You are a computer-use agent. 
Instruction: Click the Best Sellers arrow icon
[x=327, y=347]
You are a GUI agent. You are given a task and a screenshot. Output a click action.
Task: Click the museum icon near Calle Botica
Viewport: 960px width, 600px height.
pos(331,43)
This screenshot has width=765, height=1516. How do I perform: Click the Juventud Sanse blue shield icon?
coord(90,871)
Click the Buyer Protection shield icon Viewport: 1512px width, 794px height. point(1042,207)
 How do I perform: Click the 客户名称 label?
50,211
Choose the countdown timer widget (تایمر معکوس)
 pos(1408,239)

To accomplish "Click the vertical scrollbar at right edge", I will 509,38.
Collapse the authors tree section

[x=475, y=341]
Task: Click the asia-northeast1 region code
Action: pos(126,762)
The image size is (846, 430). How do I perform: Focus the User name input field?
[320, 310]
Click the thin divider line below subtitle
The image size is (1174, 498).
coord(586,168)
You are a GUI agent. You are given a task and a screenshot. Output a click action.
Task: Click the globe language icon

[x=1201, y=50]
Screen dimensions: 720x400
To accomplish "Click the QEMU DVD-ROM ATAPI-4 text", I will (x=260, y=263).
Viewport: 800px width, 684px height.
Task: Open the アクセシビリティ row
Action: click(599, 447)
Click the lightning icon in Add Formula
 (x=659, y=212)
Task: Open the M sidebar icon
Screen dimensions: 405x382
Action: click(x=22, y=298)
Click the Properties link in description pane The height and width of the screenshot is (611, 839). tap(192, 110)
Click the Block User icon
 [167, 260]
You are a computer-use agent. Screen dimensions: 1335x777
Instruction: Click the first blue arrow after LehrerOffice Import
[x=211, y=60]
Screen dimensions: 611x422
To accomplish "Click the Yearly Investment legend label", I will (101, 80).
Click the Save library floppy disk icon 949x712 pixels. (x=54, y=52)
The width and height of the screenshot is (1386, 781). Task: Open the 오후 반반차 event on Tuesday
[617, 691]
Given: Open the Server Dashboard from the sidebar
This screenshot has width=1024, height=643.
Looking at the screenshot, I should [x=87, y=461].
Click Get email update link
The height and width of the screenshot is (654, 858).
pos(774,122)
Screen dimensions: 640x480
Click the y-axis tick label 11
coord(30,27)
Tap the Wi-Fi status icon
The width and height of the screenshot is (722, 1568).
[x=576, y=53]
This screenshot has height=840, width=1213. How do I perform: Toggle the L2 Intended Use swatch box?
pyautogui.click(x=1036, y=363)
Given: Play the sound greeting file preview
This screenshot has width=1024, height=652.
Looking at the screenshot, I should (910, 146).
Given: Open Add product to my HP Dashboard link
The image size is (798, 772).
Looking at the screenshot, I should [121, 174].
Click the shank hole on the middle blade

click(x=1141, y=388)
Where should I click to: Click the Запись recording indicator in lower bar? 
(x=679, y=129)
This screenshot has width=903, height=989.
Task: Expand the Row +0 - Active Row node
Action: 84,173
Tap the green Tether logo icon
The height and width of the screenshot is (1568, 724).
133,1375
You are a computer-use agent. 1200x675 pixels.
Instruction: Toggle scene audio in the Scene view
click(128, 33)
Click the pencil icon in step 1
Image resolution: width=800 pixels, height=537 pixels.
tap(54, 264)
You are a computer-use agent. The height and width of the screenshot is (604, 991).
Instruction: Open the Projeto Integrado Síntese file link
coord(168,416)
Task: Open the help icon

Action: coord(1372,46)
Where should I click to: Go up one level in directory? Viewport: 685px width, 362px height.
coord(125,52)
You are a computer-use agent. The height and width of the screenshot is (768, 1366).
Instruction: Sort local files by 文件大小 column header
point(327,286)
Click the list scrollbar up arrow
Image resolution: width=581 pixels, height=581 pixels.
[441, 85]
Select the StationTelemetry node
━━━━━━━━━━
What you have to do: Please repeat each line above exactly.

The answer:
You are a computer-use agent. 
Instruction: Click the Best Sellers arrow icon
[x=327, y=347]
You are a GUI agent. You are given a task and a screenshot. Output a click action.
Task: Click the museum icon near Calle Botica
Viewport: 960px width, 600px height.
pos(331,43)
This screenshot has width=765, height=1516. How do I perform: Click the Juventud Sanse blue shield icon?
coord(90,871)
Click the Buyer Protection shield icon Viewport: 1512px width, 794px height. point(1042,207)
 How do I perform: Click the 客户名称 label?
50,211
Choose the countdown timer widget (تایمر معکوس)
 pos(1408,239)

To accomplish "Click the vertical scrollbar at right edge", I will 509,38.
Collapse the authors tree section

[x=475, y=341]
Task: Click the asia-northeast1 region code
Action: pos(126,762)
The image size is (846, 430). How do I perform: Focus the User name input field?
[320, 310]
Click the thin divider line below subtitle
The image size is (1174, 498).
coord(586,168)
You are a GUI agent. You are given a task and a screenshot. Output a click action.
Task: Click the globe language icon

[x=1201, y=50]
Screen dimensions: 720x400
To accomplish "Click the QEMU DVD-ROM ATAPI-4 text", I will (x=260, y=263).
Viewport: 800px width, 684px height.
Task: Open the アクセシビリティ row
Action: click(599, 447)
Click the lightning icon in Add Formula
 (x=659, y=212)
Task: Open the M sidebar icon
Screen dimensions: 405x382
Action: click(x=22, y=298)
Click the Properties link in description pane The height and width of the screenshot is (611, 839). tap(192, 110)
Click the Block User icon
 [167, 260]
You are a computer-use agent. Screen dimensions: 1335x777
Instruction: Click the first blue arrow after LehrerOffice Import
[x=211, y=60]
Screen dimensions: 611x422
To accomplish "Click the Yearly Investment legend label", I will (101, 80).
Click the Save library floppy disk icon 949x712 pixels. (x=54, y=52)
The width and height of the screenshot is (1386, 781). Task: Open the 오후 반반차 event on Tuesday
[617, 691]
Given: Open the Server Dashboard from the sidebar
This screenshot has width=1024, height=643.
Looking at the screenshot, I should [x=87, y=461].
Click Get email update link
The height and width of the screenshot is (654, 858).
pos(774,122)
Screen dimensions: 640x480
Click the y-axis tick label 11
coord(30,27)
Tap the Wi-Fi status icon
The width and height of the screenshot is (722, 1568).
[x=576, y=53]
This screenshot has height=840, width=1213. How do I perform: Toggle the L2 Intended Use swatch box?
pyautogui.click(x=1036, y=363)
Given: Play the sound greeting file preview
This screenshot has width=1024, height=652.
Looking at the screenshot, I should (910, 146).
Given: Open Add product to my HP Dashboard link
The image size is (798, 772).
Looking at the screenshot, I should [121, 174].
Click the shank hole on the middle blade

click(x=1141, y=388)
Where should I click to: Click the Запись recording indicator in lower bar? 
(x=679, y=129)
This screenshot has width=903, height=989.
Task: Expand the Row +0 - Active Row node
Action: 84,173
Tap the green Tether logo icon
The height and width of the screenshot is (1568, 724).
133,1375
You are a computer-use agent. 1200x675 pixels.
Instruction: Toggle scene audio in the Scene view
click(128, 33)
Click the pencil icon in step 1
Image resolution: width=800 pixels, height=537 pixels.
tap(54, 264)
You are a computer-use agent. The height and width of the screenshot is (604, 991).
Instruction: Open the Projeto Integrado Síntese file link
coord(168,416)
Task: Open the help icon

Action: coord(1372,46)
Where should I click to: Go up one level in directory? Viewport: 685px width, 362px height.
coord(125,52)
You are a computer-use agent. The height and width of the screenshot is (768, 1366).
Instruction: Sort local files by 文件大小 column header
point(327,286)
Click the list scrollbar up arrow
Image resolution: width=581 pixels, height=581 pixels.
[441, 85]
Select the StationTelemetry node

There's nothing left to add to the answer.